In fact, current elite US college admissions seem to select for people who vote Democrat well enough. It would be hard to increase that percentage very much. Just look at the political affiliation reported by e.g. Harvard students. If anything, I would think that an institution which tested for wisdom might shift conservative a percentage point or two.[ Not because I think conservatives are necessarily more moral in the US; but because I think more conservatives are religious and churches teach the language of virtue, which probably at least better tells you what the 'right' answer on wisdom tests is, whether you live that answer or not.]
liberals and academics have tended to pretend values or virtue don't really exist while following the principles themselves. they tend to heavily participate in their communities, get married, and have kids later and don't commit much crime. However, they absolutely refuse to acknowledge that these behaviors are virtues or that anyone else should behave that way. the only way they really enforce their concept of virtue is forcing people to accept certain things about sex and gender.
> liberals and academics have tended to pretend values or virtue don't really exist
No, we liberals (academic or not) jusr disagree with conservatives (who tend to share values, again, whether academic or not) on some details of what good values are (and, equivalently, what constitutes virtue.)

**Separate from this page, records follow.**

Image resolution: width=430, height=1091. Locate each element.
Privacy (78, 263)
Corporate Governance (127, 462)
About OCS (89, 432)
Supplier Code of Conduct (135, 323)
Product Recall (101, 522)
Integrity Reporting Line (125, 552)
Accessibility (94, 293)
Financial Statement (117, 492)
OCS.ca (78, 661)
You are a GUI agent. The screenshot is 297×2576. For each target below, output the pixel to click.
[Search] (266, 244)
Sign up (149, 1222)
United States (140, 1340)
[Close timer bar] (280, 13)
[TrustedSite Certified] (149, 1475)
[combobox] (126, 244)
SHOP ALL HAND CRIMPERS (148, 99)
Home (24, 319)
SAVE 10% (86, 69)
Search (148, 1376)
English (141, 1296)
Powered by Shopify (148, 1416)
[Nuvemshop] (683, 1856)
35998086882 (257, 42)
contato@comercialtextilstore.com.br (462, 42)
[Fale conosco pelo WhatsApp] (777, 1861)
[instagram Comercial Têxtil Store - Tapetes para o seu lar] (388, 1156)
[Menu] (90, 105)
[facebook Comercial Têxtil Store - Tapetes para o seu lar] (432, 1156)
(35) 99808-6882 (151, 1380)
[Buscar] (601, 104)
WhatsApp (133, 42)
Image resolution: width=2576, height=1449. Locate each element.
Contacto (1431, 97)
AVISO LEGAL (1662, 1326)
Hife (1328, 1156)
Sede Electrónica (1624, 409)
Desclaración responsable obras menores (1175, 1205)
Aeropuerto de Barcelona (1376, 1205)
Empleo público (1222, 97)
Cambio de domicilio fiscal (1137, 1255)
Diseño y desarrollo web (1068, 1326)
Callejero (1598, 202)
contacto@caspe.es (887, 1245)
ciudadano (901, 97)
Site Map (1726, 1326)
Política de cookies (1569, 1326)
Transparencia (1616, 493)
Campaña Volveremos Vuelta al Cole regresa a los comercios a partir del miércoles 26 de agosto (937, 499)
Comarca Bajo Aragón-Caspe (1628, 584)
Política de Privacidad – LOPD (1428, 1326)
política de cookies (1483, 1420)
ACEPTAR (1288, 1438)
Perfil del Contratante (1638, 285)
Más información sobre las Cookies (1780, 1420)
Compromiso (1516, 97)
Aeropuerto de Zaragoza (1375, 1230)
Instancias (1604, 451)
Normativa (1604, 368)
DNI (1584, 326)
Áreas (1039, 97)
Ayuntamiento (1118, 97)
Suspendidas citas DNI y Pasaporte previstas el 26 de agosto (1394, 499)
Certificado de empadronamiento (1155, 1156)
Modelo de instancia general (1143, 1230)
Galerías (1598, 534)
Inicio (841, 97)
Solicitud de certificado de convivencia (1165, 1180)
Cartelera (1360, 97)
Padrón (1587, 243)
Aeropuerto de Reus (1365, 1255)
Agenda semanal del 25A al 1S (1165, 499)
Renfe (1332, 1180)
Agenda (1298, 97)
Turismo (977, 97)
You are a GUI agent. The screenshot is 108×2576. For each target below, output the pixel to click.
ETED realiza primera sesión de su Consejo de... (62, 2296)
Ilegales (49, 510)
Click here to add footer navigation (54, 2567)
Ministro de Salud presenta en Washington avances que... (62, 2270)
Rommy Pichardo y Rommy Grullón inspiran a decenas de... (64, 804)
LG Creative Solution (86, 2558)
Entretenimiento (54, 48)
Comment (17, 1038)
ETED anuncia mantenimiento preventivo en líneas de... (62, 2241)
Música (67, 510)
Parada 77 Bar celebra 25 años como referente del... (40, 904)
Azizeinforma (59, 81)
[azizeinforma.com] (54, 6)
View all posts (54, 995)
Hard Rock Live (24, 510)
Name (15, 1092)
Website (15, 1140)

Disagreeing with your values is not the same as pretending values don't exist.
> However, they absolutely refuse to acknowledge that these behaviors are virtues
I know of no liberals who would disagree with the idea that community involvement and not committing crime (provided just definitions of crime) are virtues.
Marriage is a different story, but then even many strands of socially conservative Christianity (such as traditional Catholic doctrine) don't view marriage as a general virtue, but rather as a virtue specifically for those with a vocation for it, a vocation which is no more inherently virtuous than that for either religious life, priesthood, or committed (lay) single life. It's true that liberals often see additional lifestyle choices as no less virtuous than these.
I don't think I've never pretended virtue doesn't exist. And, to be frank, most of the liberal types I know, regardless of their (a)religion, believe there are virtues.